I note that Seamus says that some rivers in the Glens have very few or no salmon stocks. At least one exception is the Carey river near Ballycastle where, on Sunday, one well known conservationist counted 15 salmon in a relatively small stretch of the Carey.

Now another problem has arisen in a Co Tyrone river where there are concerns about the ‘infestation’ of rainbow trout in the River Mourne. Apparently this has been an ongoing problem but this season it reached epidemic proportions. 

Keen Tyrone angler Eric McKee writes: “Thank you for your weekly articles in Farming Life, which I look forward to reading every Saturday. May I say that I mostly agree and empathise with your common sense views on agriculture and field sports, particularly on the problems of raptors.

“I write to you hoping that you can help in some way with the problem of “alien species” invasion in the lower reaches of the Strule and Mourne. I refer to the release of large numbers of farmed rainbow trout in these stretches of the rivers.

“This has been an ongoing problem for some years but this year it is worse than ever. These fish are swarming in some of the best pools, making it nearly impossible to fish for salmon. These invaders are so voracious that as soon as a fly is cast into a pool or run, it is seized by one of these smallish rainbows.

“It is commonplace to catch 20-30 of these rainbows while fishing down a pool or run. I took up this problem with the Loughs Agency last year and again this year, but nothing seems to have been done about it.

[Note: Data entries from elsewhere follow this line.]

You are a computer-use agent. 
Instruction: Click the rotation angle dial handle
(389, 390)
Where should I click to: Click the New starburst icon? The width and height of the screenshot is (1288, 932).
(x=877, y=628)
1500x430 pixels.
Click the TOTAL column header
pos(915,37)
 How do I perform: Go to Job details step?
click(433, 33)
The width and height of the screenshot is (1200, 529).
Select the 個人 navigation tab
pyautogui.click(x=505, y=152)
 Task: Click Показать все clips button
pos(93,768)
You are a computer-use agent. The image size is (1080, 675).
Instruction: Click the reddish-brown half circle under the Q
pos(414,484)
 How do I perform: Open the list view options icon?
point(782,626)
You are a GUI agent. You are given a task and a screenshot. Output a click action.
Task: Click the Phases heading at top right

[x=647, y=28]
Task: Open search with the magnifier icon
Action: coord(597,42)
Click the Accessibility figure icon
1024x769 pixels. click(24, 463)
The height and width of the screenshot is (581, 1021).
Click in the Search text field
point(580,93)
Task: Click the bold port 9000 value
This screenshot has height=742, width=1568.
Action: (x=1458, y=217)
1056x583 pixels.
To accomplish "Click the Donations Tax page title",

“The Mourne and Strule used to be good water for brown trout, but since the advent of ‘rainbow invasion’ these seem to have disappeared.”

I raised the question some months ago of farmed rainbow smolts appearing in the landlocked Altnahinch dam at Loughgiel in North Antrim. But I have had no official explanation about how the smolts got into the dam.

The question of whether hatcheries and stocking have a role to play in restoring salmon stocks will be discussed at a conference in the Ballsbridge Hotel, Pembroke Road, Dublin on Saturday November 21

The conference will investigate the potential of stocking and how or, indeed, if it can be used to help restore Ireland’s dwindling stocks of Atlantic salmon. 

Speakers will include Dr David Solomon, consultant on salmonid fish and fisheries; Professor Carlos Garcia de Laeniz, University of Swansea; Dr Mick Millane, Inland Fisheries Ireland and Dr Stephen Marsh- Smith, Wye and Usk Foundation. The conference will begin at 11am and end at 5pm.

The Home International Coarse Fishing Championships started yesterday on the O’Rourke’s coalyard stretch of the Newry canal. The championships will end today with teams from the four home countries doing their best to take the title.

Anglers can fish for the country of their choice if they have been resident for five years or more in that country.

On Tuesday keen angler Oliver McGauley watched the four teams in action during practice sessions .

He said all contestants were going well but he was particularly impressed by former world champion Alan Scotthope. Oliver said he expected very big crowds of spectators at the final session.

At Craigmore cold mornings have been keeping the fish down but bloodworm damsels and buzzers have been working. When the temperature gets up in the afternoon dark olives and red dry flies have been catching fish.

Cashel’s annual competition will be held today.

Nancy Hearne of Angling Ireland reported that the NCFFI Junior All Ireland Feeder Champion title was won by Aaron Hutchman from the East Belfast Coarse Angling Club with a weight of 3.780kg.

The Portumna September festival saw good bream from the river Shannon.  Dave Brooks took first place with 128lb 5oz.

Weights were reasonable but up on last year at the Waterways Ireland Shakespeare school coarse angling competition. Fifteen teams of four fished on the river Bann near Portglenone.

Coleraine Grammar school won the gold medal. Erne Integrated College took silver and Bangor Academy, bronze.